Paris: bi-centenaire... du premier culte public protestant (080689)
Paris, 8juin(APIC) «Paris vaut bien une messe», avait déclaré Henri IV
lorsqu’il passa de la «religion réformée» au catholicisme, afin de pouvoir
monter sur le trône de France. Et pourtant, combien d’autres ont «payé de
leur vie et de leur liberté leur volonté de se réunir pour affirmer leur
foi», comme l’a rappelé le président de la République française, François
Mitterrand, dans un message adressé mercredi 7 juin, à la «séance solennelle de commémoration de la première célébration publique du culte protestant
à Paris».
Ce n’est, en effet, que le 7 juin 1789 que quelques dizaines de protestants se réunissaient dans une salle de banquet parisienne, aujourd’hui
disparue, pour y célébrer publiquement le culte protestant, avec la participation du pasteur Paul-Henri Marron, chapelain de l’ambassade de Hollande. Cette initiative brisait deux siècles d’interdit. Et ce n’est que parce
que la Révolution française avait rendu périmé la formule «une foi, une
loi, un roi», qui sacralisait l’Etat en la personne du roi, que le pluralisme religieux put enfin voir le jour en France.
Le 7 juin 1989, dans le grand amphitéâtre de la Sorbonne, à Paris, a
donc été célébré le bi-centenaire de cet événement historique. A l’invitation du pasteur Jacques Stewart, président de la Fédération protestante de
France, une foule nombreuse – majoritairement protestante – s’est rassemblée. Parmi les personnalités présentes figuraient notamment Michel Rocard,
Premier ministre, Pierre Joxe, ministre de l’Intérieur, Mgr Jean-Marie Lustiger, cardinal archevêque de Paris, Mgr Jérémie, président du comité interépiscopal orthodoxe, ainsi que Georgina Dufoix, ancien ministre de la
solidarité, qui donna lecture du message de François Mitterrand.
Le Premier ministre Michel Rocard, lui-même protestant, a rappelé à cette occasion que la France, qui a su faire une place aux minorités que
représentaient alors les protestants et les juifs, doit aujourd’hui «être
particulièrement attentive à faire une place aux nouvelles minorités culturelles» et «tendre la main à travers le temps et l’espace à tous ceux qui,
aujourd’hui, en Afrique du Sud, en Amérique latine, en Pologne et plus tragiquement en Chine, optent eux aussi, avec une détermination impressionante, pour la liberté».
Même tonalité solidaire dans l’intervention du pasteur Jacques Stewart
qui a affirmé: «Nous voulons nous souvenir ensemble d’hier, des illuminations comme des reniements, des fêtes comme des drames, pour tenter de
vivre le présent avec plus d’intelligence et de fidélité».
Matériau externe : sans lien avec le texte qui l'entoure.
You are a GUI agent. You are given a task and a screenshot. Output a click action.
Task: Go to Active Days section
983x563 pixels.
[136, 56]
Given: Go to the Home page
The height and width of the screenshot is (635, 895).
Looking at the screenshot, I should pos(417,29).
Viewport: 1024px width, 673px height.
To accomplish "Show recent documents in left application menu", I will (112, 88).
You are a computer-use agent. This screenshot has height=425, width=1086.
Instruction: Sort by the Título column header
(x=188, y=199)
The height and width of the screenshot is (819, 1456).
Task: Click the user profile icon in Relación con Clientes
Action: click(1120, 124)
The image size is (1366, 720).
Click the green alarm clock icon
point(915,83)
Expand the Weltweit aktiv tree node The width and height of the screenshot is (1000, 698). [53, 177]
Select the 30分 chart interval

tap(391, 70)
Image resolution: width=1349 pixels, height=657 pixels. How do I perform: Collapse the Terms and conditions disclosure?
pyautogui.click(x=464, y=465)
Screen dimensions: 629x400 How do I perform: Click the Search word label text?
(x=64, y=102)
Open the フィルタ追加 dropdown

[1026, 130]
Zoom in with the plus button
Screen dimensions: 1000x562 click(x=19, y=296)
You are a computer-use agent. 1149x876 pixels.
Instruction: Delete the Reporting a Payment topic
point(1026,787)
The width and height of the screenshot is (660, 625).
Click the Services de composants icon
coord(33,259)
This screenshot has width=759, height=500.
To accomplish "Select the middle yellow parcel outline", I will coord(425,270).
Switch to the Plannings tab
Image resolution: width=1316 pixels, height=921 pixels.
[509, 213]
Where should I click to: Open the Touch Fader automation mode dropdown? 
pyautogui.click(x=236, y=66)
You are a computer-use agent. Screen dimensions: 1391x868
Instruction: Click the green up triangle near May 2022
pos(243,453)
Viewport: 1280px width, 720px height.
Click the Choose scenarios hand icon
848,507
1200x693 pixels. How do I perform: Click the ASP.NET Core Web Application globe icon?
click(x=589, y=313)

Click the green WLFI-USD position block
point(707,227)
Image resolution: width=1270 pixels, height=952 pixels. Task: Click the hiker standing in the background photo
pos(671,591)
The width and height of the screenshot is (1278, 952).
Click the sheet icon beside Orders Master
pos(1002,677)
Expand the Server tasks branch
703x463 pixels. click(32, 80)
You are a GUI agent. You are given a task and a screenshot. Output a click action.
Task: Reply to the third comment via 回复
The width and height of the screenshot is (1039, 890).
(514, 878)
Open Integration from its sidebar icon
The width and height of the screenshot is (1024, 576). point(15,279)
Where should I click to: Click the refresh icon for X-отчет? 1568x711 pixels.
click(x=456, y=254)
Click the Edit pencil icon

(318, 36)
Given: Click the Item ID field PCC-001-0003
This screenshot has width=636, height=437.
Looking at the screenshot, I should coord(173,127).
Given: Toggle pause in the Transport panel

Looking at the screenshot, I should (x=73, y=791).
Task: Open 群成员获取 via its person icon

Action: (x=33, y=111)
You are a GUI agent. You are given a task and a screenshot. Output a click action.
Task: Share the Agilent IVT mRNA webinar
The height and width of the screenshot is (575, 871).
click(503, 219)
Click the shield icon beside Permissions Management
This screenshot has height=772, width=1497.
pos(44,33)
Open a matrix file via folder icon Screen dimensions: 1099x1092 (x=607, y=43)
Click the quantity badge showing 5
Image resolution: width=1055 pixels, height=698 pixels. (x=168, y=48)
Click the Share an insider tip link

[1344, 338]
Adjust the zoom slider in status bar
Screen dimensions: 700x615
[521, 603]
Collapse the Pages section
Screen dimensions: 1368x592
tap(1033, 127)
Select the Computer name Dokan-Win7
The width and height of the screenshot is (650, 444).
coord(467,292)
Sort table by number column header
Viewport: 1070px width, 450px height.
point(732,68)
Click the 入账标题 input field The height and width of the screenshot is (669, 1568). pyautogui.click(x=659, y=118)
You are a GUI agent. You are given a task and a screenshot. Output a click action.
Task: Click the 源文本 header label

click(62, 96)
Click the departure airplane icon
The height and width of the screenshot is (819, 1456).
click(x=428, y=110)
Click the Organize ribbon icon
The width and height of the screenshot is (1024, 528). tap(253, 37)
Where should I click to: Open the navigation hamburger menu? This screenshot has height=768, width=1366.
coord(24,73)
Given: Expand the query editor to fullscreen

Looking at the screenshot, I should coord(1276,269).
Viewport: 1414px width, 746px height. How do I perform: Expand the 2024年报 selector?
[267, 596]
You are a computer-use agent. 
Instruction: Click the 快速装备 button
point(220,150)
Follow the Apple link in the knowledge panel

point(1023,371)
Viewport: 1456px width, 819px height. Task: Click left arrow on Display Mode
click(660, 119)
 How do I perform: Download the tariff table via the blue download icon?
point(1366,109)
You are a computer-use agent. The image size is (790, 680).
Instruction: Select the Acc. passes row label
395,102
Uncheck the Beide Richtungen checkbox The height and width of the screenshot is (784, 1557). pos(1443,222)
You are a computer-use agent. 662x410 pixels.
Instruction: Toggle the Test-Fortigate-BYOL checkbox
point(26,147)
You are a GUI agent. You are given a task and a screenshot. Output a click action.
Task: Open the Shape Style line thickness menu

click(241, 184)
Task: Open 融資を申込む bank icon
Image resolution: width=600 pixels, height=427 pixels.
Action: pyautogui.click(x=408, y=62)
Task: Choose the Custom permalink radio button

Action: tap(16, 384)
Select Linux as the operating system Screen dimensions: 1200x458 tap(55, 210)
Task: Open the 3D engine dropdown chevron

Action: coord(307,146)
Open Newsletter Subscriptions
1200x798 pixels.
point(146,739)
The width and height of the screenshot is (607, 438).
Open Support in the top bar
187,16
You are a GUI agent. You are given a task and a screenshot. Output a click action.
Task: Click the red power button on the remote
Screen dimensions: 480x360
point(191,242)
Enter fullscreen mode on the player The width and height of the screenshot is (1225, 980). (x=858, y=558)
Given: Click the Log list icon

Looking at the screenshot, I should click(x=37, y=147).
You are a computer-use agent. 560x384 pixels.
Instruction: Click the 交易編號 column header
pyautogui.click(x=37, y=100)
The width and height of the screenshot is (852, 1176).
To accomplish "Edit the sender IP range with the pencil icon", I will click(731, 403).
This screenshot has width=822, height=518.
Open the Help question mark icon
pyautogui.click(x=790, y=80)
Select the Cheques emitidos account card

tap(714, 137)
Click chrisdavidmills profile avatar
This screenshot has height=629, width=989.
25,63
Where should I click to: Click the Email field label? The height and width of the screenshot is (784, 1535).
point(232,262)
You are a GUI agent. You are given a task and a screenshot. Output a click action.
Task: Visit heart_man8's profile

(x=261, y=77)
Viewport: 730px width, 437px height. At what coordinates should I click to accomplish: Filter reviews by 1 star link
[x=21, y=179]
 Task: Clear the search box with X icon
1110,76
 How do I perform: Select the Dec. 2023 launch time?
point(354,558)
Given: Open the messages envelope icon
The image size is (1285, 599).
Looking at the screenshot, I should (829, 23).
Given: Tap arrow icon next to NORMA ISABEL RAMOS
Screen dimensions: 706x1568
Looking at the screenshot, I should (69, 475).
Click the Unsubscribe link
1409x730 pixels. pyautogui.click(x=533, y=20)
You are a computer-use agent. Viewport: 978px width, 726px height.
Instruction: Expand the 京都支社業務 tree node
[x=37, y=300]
Controverse et mise au point
La commémoration du bi-centenaire du premier culte réformé public à Paris, avait pourtant suscité auprès d’un certain public des étonnements et
parfois des condamnations. D’aucuns y voyaient une célébration à peine dissimulée et sans nuances, de la Révolution française. Ce qui avait valu de
la part du pasteur Jean-Pierre Monsarrat, président du Conseil national de
l’Eglise réformée de France et prédicateur du culte du 7 juin, une mise au
point dans laquelle il déclarait: «Le culte à l’Oratoire ne sera pas un
culte d’action de grâces pour la Révolution. Nous y célébrons Jésus-Christ»
en insistant sur l’importance du culte comme service rendu par l’Eglise à
la Cité.
Au demeurant, avait ajouté le pasteur Monsarrat, «c’est un fait que
l’Edit de tolérance de 1787 a confirmé la seule légitimité du culte catholique et n’a touché qu’à l’état-civil des réformés. C’est bien la Constituante qui a supprimé toutes les discriminations à l’égard des réformés et
des juifs». S’agissant de la Révolution, il a relevé qu’elle n’est qu’»un
événement historique parmi d’autres et peut, comme tel, faire l’objet d’interprétation diverses, de commentaires contradictoires. Il me semble, a-til conclu, que nous devons, comme chrétiens, garder à son égard une entière
liberté de jugement pour en apprécier les aspects positifs et négatifs».